------ TEXTO PARA LEER ------

Aunque ser es ser percibido, ser percibido en demasía nos borra: nos condena a una transparencia que se parece más a la disolución del ser que a la plena existencia. La pregunta estratégica sobre la percepción no sería, por lo tanto: “¿Si no quedara en el universo un ser capaz de percibir, aún podríamos decir que hay universo?” sino, por el contrario: “¿Ser demasiado percibido no arrastra al ser a la disolución, a la invisibilidad, a la no-percepción?”. Es lo que sucede con gran parte de los mitos: el que estén siempre a la vista los transforma primero en íconos (se señalan a sí mismos, como la foto del Che impresa en una remera), luego pasan a decir otra cosa (como la foto del Che impresa en una remera) y, al final, no dicen nada, se volvieron un dibujo abstracto (como la foto del Che impresa en una remera). Algo parecido (pero no lo mismo) sucede con Evita y la arquitectura peronista, tal como se puede ver en las fotos que está mostrando Claudio Larrea.
Al morir, el 26 de julio de 1952 a las 20.25, Evita se transformó en un mito. Tenía todo para serlo: “Abanderada de los humildes”, joven, linda, nacida muy pobre en un pequeño pueblo de provincia, llegó a tenerlo todo en la capital de la Nación y murió en plena apoteosis, a los 33 años. Tuvo más aún, porque si apenas muerta había un gobierno que hizo lo imposible para mantener su imagen presente, apenas tres años más tarde surgieron varios gobiernos que hicieron lo imposible para borrar esa imagen. Esa guerra iconográfica logró imponer la imagen de Evita como la estampa argentina. Más icónica que Gardel, el Obelisco y hasta la comida criolla, Evita fue todo para todos, como el Espíritu, que sopla donde quiere.
Las fotos de Larrea sobre Evita en distintos puntos de Buenos Aires ponen en escena la diseminación delirante del mito a punto de desvanecerse: Evita, ahora, es todo (pero literalmente: todo). Está en todas partes. Se asocia a todo. Se mezcla con todo. Es como un ingrediente esencial (y cada vez menos visible) de la mezcla nacional. Si es argentino, tendrá su cuota de Evita. El accidente de tránsito, la propaganda política, el absurdo urbano, la memoria olvidada: todo, pero todo, se asocia a Evita. Borges hoy podría decir de ella que la considera “tan eterna como el agua y el aire”.

------ MATERIAL PROPORCIONADO ------

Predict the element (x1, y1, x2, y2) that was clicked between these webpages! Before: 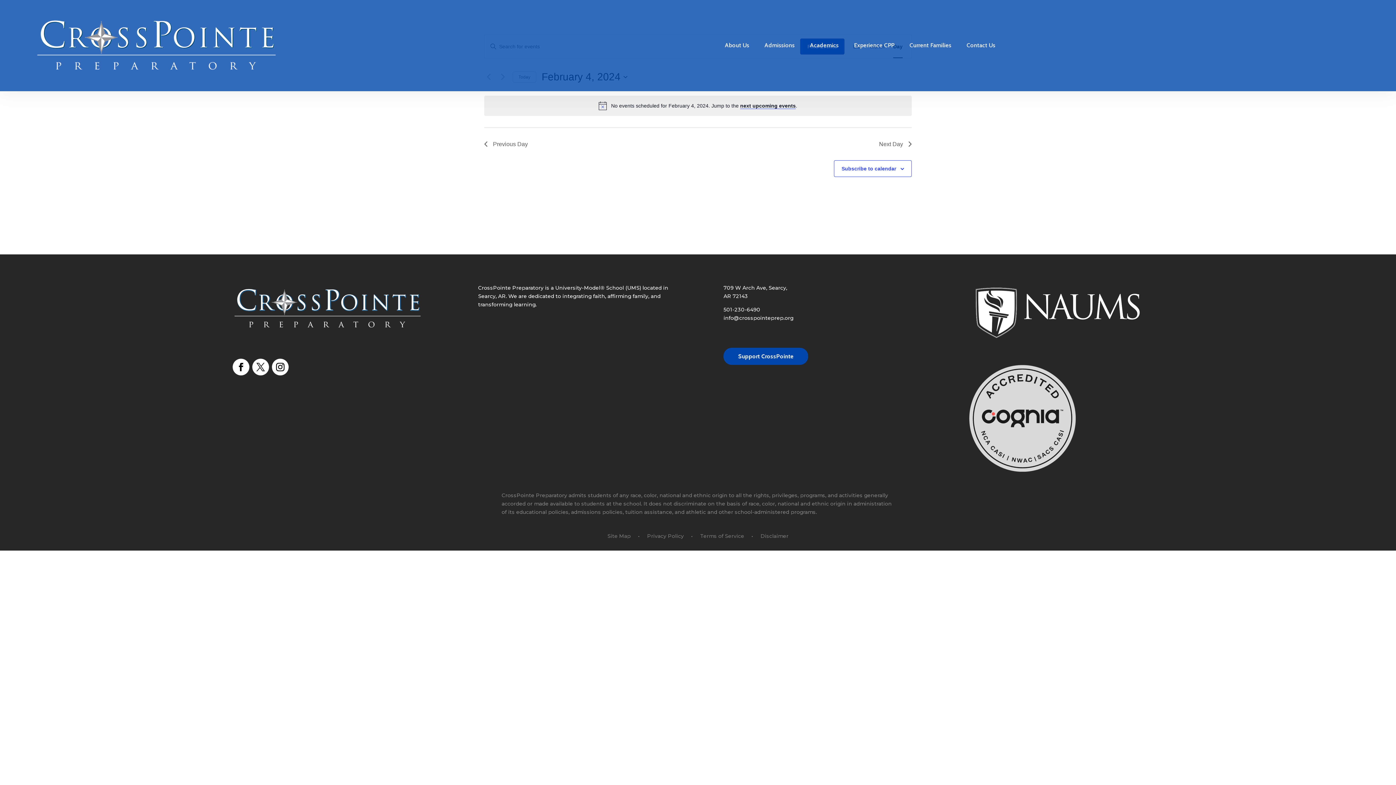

------

> TAREA BREVE 1:
Responde estas preguntas según el texto sobre Evita:
(a) ¿En qué fecha murió Evita?
(b) ¿Qué edad tenía al morir?
(c) ¿Quién está mostrando las fotos de Evita en distintos puntos de Buenos Aires?
> TAREA BREVE 2: Copia literalmente del texto sobre Evita el fragmento comprendido entre “Al morir, el” y “sopla donde quiere.”, ambos incluidos.

> RESPUESTA 1:
(a) El 26 de julio de 1952, a las 20.25.
(b) 33 años.
(c) Claudio Larrea.

> RESPUESTA 2:
Al morir, el 26 de julio de 1952 a las 20.25, Evita se transformó en un mito. Tenía todo para serlo: “Abanderada de los humildes”, joven, linda, nacida muy pobre en un pequeño pueblo de provincia, llegó a tenerlo todo en la capital de la Nación y murió en plena apoteosis, a los 33 años. Tuvo más aún, porque si apenas muerta había un gobierno que hizo lo imposible para mantener su imagen presente, apenas tres años más tarde surgieron varios gobiernos que hicieron lo imposible para borrar esa imagen. Esa guerra iconográfica logró imponer la imagen de Evita como la estampa argentina. Más icónica que Gardel, el Obelisco y hasta la comida criolla, Evita fue todo para todos, como el Espíritu, que sopla donde quiere.